Triển frequently represented human rights activists in criminal trials. In 2011, he was a member of the defence team of Cù Huy Hà Vũ, a legal activist who had been arrested and imprisoned on anti-government propaganda charges. The trial received widespread attention in Vietnam, and Triển alongside the rest of Vu's legal team notably walked out of the courtroom in protest after the judge refused multiple requests to release documents to the defence. In 2013, Triển represented Đoàn Văn Vươn, who had been arrested alongside two relatives after using home-made bombs and shotguns to resist a land grab, injuring seven soldiers and police officers. Triển stated that Vuon had only used force after exhausting all legal means against the proposed land confiscation.

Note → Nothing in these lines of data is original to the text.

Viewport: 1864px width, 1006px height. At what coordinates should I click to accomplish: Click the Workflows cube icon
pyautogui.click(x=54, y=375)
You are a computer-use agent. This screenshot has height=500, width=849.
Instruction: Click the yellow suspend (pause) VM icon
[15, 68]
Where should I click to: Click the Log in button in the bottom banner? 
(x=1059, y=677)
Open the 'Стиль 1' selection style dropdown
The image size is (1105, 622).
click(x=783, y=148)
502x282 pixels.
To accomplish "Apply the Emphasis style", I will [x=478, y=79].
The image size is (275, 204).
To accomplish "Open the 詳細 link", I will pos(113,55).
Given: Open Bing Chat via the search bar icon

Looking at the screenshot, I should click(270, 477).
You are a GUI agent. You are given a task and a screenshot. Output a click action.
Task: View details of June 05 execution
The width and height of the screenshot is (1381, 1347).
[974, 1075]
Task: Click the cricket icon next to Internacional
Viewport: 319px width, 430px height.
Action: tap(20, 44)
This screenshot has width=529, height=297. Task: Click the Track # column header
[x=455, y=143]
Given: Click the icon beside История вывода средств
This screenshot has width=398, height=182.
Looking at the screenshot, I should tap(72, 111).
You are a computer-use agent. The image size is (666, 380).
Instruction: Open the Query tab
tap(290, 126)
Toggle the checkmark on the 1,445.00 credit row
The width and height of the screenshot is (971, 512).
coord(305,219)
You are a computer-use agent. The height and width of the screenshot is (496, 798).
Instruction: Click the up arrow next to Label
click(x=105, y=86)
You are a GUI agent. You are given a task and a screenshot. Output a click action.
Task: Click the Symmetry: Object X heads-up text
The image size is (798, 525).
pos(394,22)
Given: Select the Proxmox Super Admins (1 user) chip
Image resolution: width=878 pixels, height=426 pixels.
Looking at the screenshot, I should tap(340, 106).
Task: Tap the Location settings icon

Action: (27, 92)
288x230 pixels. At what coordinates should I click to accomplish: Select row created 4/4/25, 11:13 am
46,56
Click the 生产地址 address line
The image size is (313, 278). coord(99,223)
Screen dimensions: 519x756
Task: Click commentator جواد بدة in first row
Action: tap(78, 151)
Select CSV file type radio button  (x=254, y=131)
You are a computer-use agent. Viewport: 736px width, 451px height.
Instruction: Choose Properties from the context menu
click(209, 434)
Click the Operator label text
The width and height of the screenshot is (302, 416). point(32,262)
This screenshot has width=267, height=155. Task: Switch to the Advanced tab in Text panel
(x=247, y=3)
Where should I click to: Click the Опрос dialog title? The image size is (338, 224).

In January 2025, Triển's licence to practice law was suspended.

== Arrest and trial ==
On 1 June 2024, Triển was arrested and charged with "infringing upon the interests of the state" under article 331 of Vietnam's penal code. Triển's indictment alleged that between 23 April and 9 May 2024, Triển had published three posts on his personal Facebook page criticising Nguyễn Hòa Bình, the then-Chief Justice of the Supreme People's Court. The Court subsequently released a statement describing Triển's posts as containing "untruthful and fabricated contents" and accusing him of offending the "dignity, honour and prestige" of Bình and the Court itself. Triển's arrest occurred on the same day as human rights activist Huy Đức, who was arrested for the same offence after making a post on Facebook.

Triển's trial started on 9 January 2025 at the People's Court of Hanoi. Triển and his lawyers argued that he had been exercising his right to free speech, and that none of his posts had violated the law. On 10 January, the trial panel found that Triển had negatively impacted "security, order and social safety", and he was sentenced to three years imprisonment.

Human Rights Watch called on the Vietnamese government to immediately drop all charges against Triển and to release him.